結果的に後で気が付いたことですが、これによってVita本体とも接続がうまくできないようになっていました。

この内部に入れられているUSBハブは、背面側からのUSB AとVita本体のUSB microBをまとめて『Raspberry Pi Zero 2 W』しています。これは記憶が曖昧なため憶測ですが、おそらく1ヵ月ぶりぐらいにこちらを使用するときに、すっかり使い方を忘れてしまっており、間違ってUSB Aに給電して『Raspberry Pi Zero 2 W』と内部のUSBハブを壊してしまったのではないか? と推測。

▲下の方に見えるUSBハブも壊れていることが判明。

ためしにUSBハブを取り除き、直接マウスを『Raspberry Pi Zero 2 W』に接続したところ動くことがわかりました。
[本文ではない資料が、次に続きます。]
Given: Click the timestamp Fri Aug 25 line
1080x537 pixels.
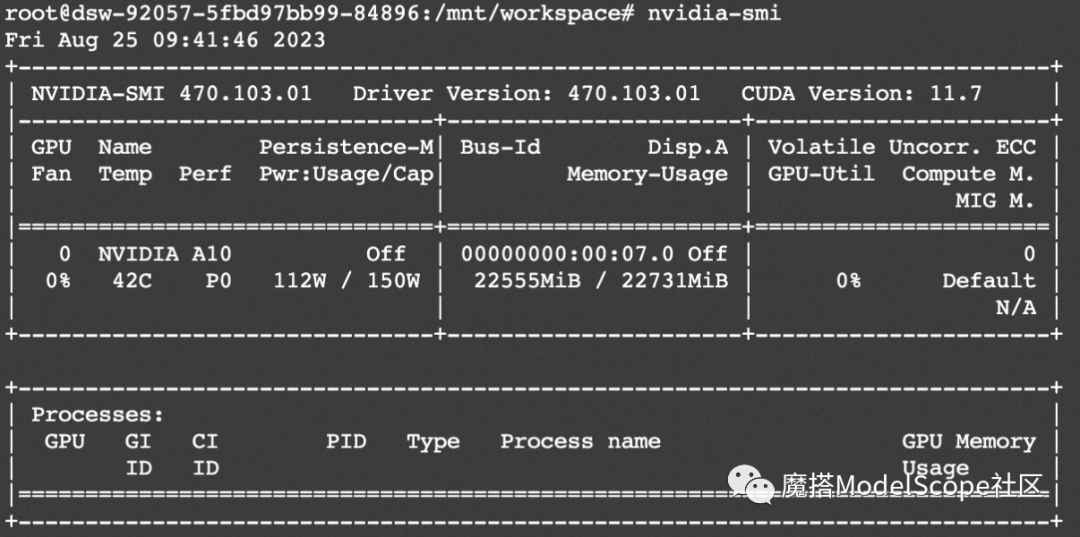Looking at the screenshot, I should [x=165, y=40].
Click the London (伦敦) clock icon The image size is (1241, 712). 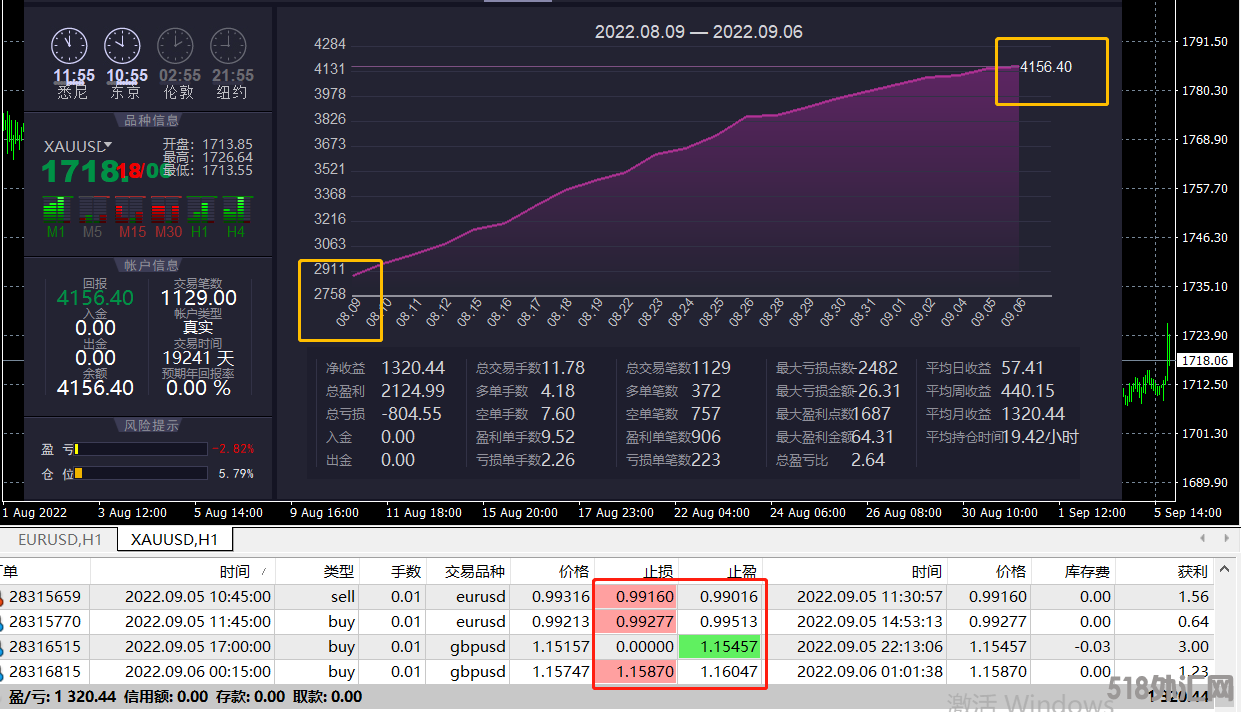click(x=176, y=46)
このUSBハブ自体は結局直すことはできないため、Vita本体から出ているUSBを直接『Raspberry Pi Zero 2 W』に接続するという荒技でごまかすことにしています。

そのため、ドックのシステムでマウスを使うときは、いちいち内部を開けて直接マウスを繋げなければいけなくなってしまいました。といっても、そうした場面は殆ど出てこないので、普段使いする分にはまったく困らなそうです。

というものも含めてご紹介しようと思っていたのですが、これまた急激に忙しくなってしまい、さらに1週間ほどがすぎて、ようやくこのようなコンテンツとして披露することができるようになりました(笑)。